■ **DATA**:
BEGIN
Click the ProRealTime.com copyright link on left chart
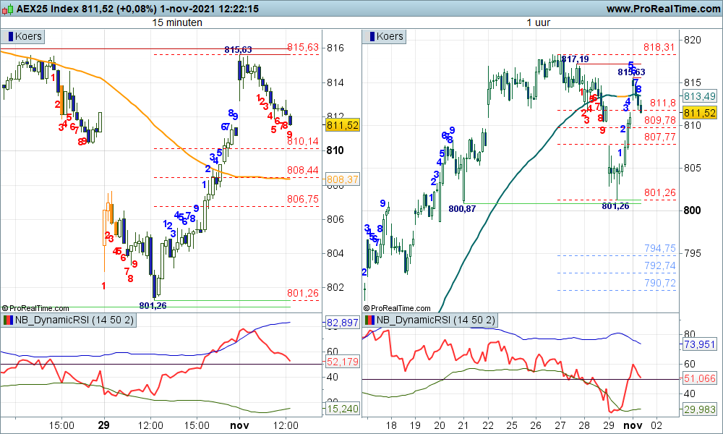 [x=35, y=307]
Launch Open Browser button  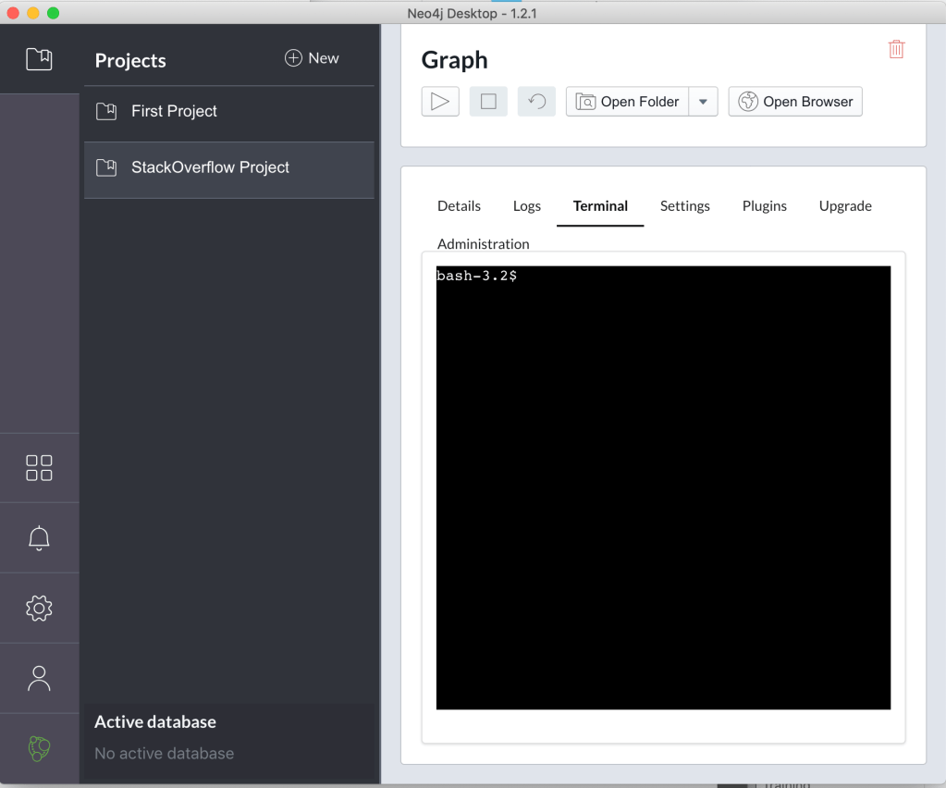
END
BEGIN
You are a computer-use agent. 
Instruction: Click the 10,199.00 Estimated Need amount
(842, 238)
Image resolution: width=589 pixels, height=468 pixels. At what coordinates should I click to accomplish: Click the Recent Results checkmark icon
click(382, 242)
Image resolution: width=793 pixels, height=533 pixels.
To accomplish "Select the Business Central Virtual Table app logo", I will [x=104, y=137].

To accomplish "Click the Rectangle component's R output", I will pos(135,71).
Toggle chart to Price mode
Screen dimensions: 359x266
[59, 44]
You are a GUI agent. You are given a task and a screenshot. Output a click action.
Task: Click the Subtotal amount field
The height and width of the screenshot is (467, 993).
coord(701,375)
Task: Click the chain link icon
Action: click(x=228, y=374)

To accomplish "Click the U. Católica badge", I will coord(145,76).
END
BEGIN
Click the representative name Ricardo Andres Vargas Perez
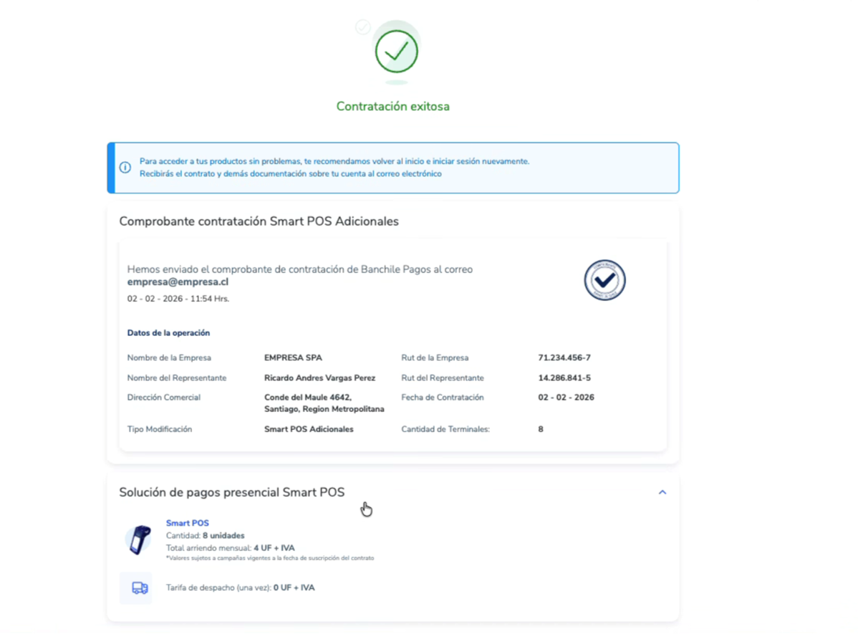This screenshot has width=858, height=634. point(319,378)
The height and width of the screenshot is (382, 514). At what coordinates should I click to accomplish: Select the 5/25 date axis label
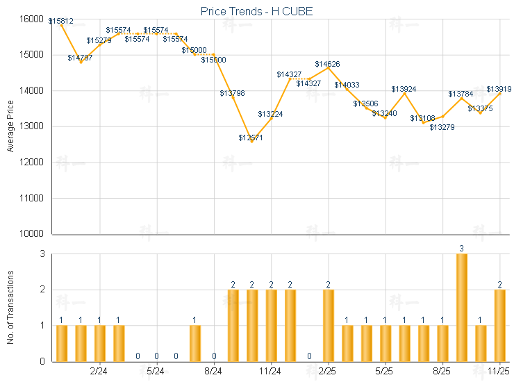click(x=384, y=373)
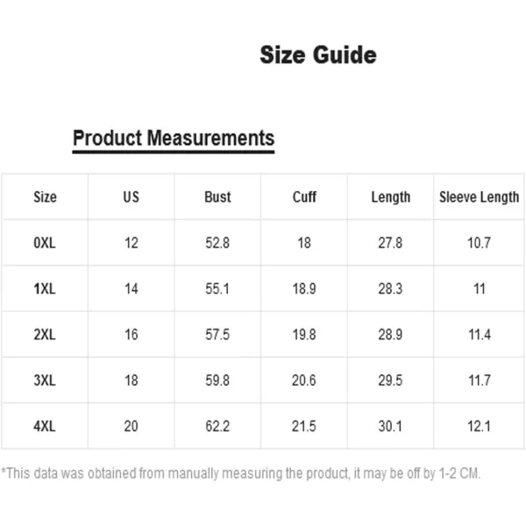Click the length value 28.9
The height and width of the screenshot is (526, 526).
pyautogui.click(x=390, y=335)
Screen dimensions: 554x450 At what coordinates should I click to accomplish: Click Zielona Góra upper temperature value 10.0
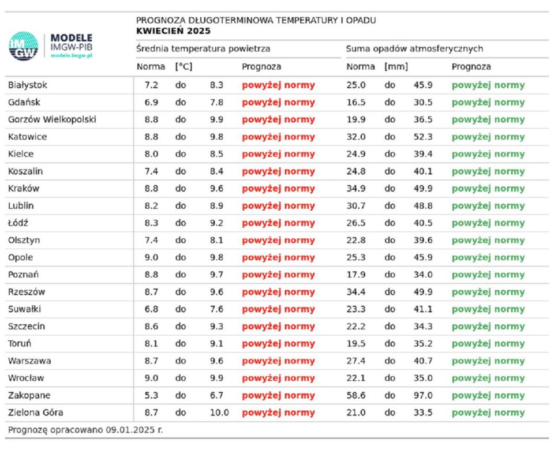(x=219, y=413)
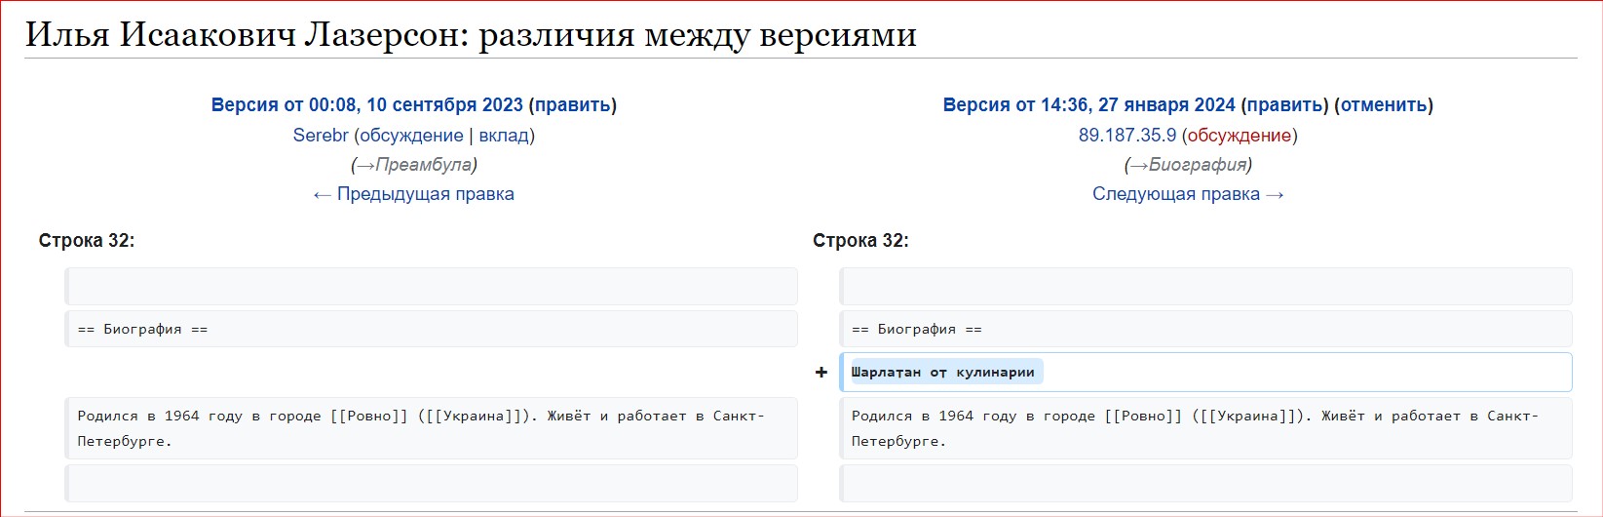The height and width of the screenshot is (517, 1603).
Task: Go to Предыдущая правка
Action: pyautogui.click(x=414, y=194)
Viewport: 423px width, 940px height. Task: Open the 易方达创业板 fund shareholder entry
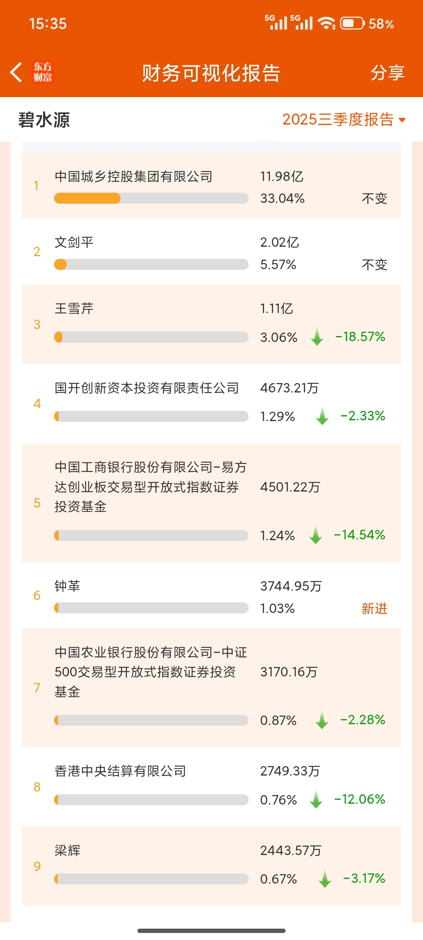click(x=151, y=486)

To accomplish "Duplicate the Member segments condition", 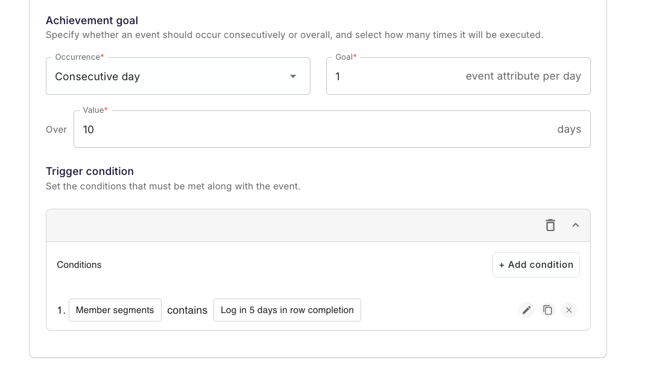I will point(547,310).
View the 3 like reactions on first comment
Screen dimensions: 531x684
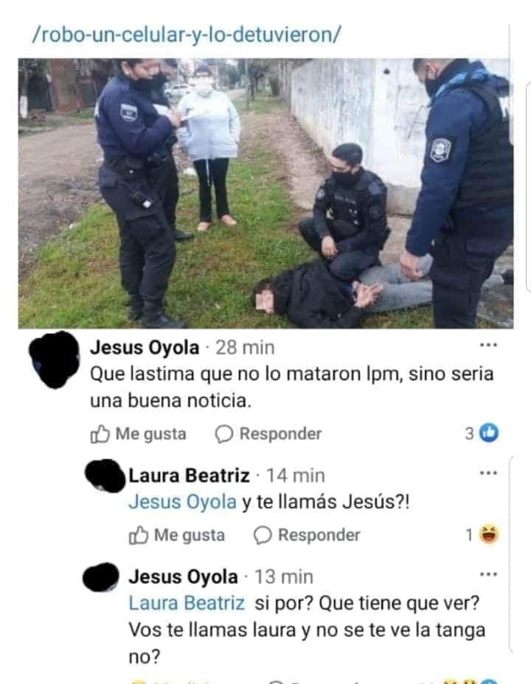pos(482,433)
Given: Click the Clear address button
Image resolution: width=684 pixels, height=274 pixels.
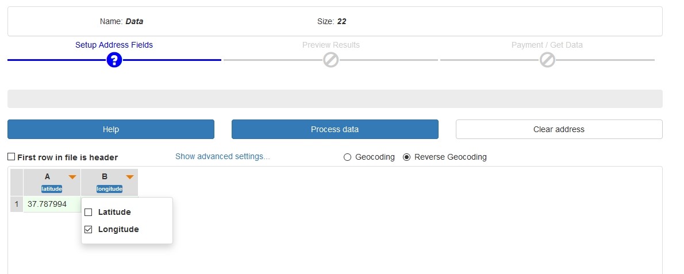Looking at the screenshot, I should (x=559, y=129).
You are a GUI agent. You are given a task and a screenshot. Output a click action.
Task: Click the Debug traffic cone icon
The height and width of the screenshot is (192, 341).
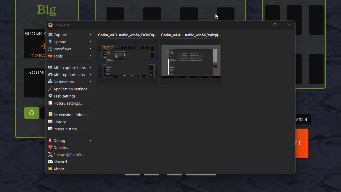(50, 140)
END
■ **HOW TO COMPLETE THIS TASK**:
Write out, word for word, the stretch of entries that begins at the line with "Click the ProRealTime.com" and ends at the line with "Launch Open Browser button". Pictures do not belong in it.

■ **RESULT OF THIS TASK**:
Click the ProRealTime.com copyright link on left chart
 [x=35, y=307]
Launch Open Browser button  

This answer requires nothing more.